Questions regarding changes to yolo plugin #416

philipp-schmidt · 2021-05-26T16:27:36Z

Hi, I'm trying to update the yolo plugin in https://github.com/isarsoft/yolov4-triton-tensorrt to a more recent version with your fixes to batchsize and updates to compatiblity etc.

Could you briefly explain a few changes that you made to the plugin in comparison to the original from tensorrtx?

Input for the yolo layer plugin originally was "all output conv" layers, but now seems to be just one conv layer? So for example the full yolov4 network now needs three instances of the plugin instead of one? And also the output is three marked blobs instead of just one, correct?
Original implementation had MAX_OUTPUT_BBOX_COUNT how did you handle this change regarding output size etc?
What's input_multiplier for? I found input_multiplier = w // yolo_whs[i][0]. So this is just to not pass input_width and input_height? It could be calculated if the plugin knew those values?
You reduced int mThreadCount = 256; to int mThreadCount = 64;, is there a performance reason for this?

Thanks already for all those great fixes to the plugin, really helpful.
Could you very briefly explain other changes that you made to the plugin that you think would be significant enough to mention?

The text was updated successfully, but these errors were encountered:

jkjung-avt · 2021-05-27T09:10:43Z

Input for the yolo layer plugin originally was "all output conv" layers, but now seems to be just one conv layer? So for example the full yolov4 network now needs three instances of the plugin instead of one? And also the output is three marked blobs instead of just one, correct?

Yes. I would add 2 or 3 (or more) yolo plugins into the network depending on how many output conv layers there are. The code is here:

tensorrt_demos/yolo/plugins.py

Lines 82 to 83 in af87896

    
           def add_yolo_plugins(network, model_name, logger): 
        
               """Add yolo plugins into a TensorRT network."""

Original implementation had MAX_OUTPUT_BBOX_COUNT how did you handle this change regarding output size etc?

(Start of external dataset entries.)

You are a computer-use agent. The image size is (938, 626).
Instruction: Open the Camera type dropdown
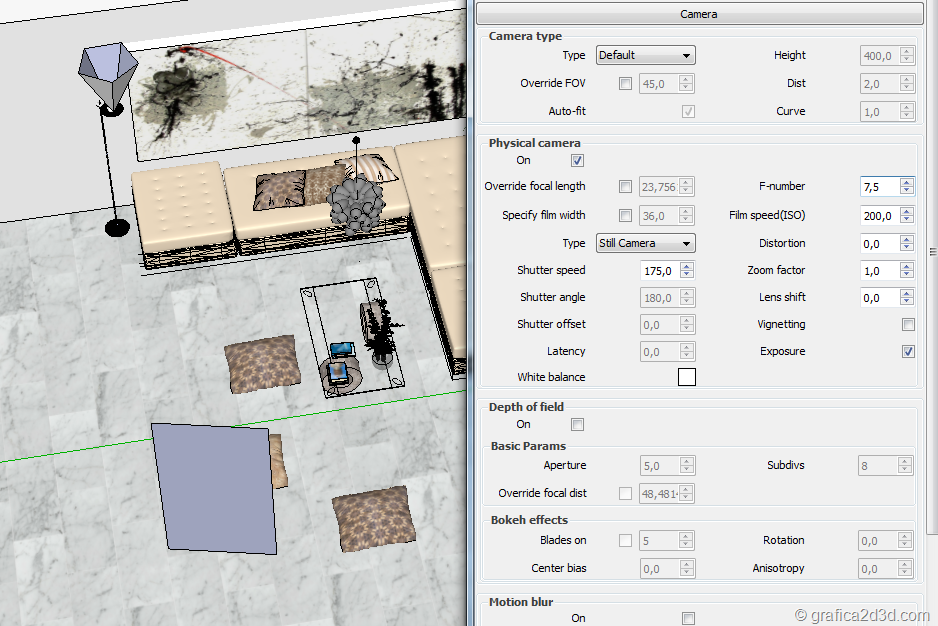click(645, 56)
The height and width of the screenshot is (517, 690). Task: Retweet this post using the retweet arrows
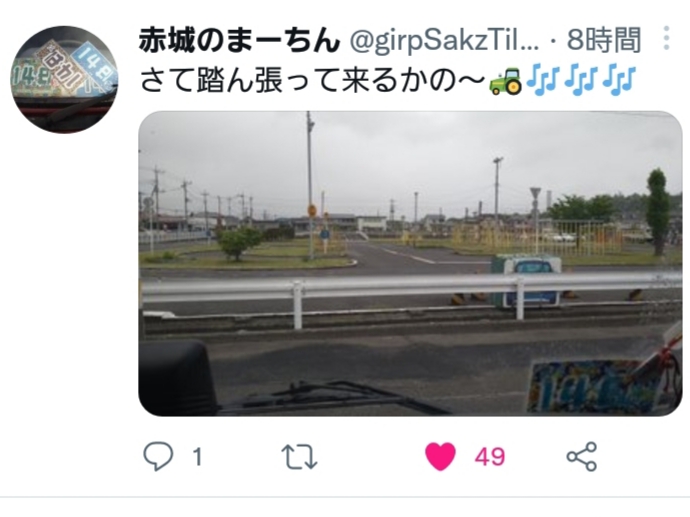click(x=299, y=457)
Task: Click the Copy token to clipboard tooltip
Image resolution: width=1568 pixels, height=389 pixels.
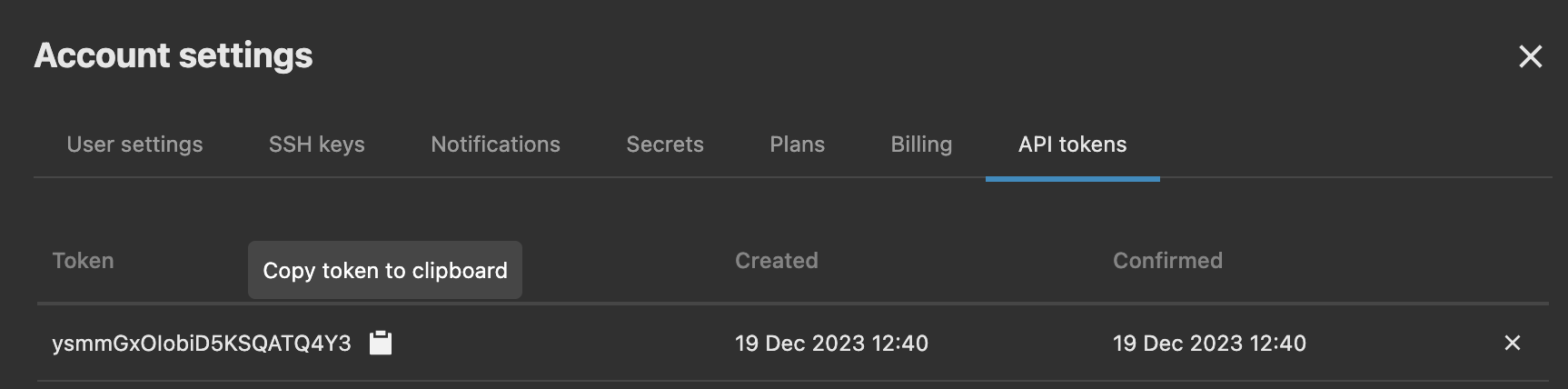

I don't set an upper limit on output bbox count. All detection boxes with "scores" higher than the threshold would be kept. They would go through NMS before the final detection results are generated. The relevant code is here:

tensorrt_demos/utils/yolo_with_plugins.py

Lines 100 to 101 in af87896

    
           def _postprocess_yolo(trt_outputs, img_w, img_h, conf_th, nms_threshold, 
        
                                 input_shape, letter_box=False):

What's input_multiplier for? I found input_multiplier = w // yolo_whs[i][0]. So this is just to not pass input_width and input_height? It could be calculated if the plugin knew those values?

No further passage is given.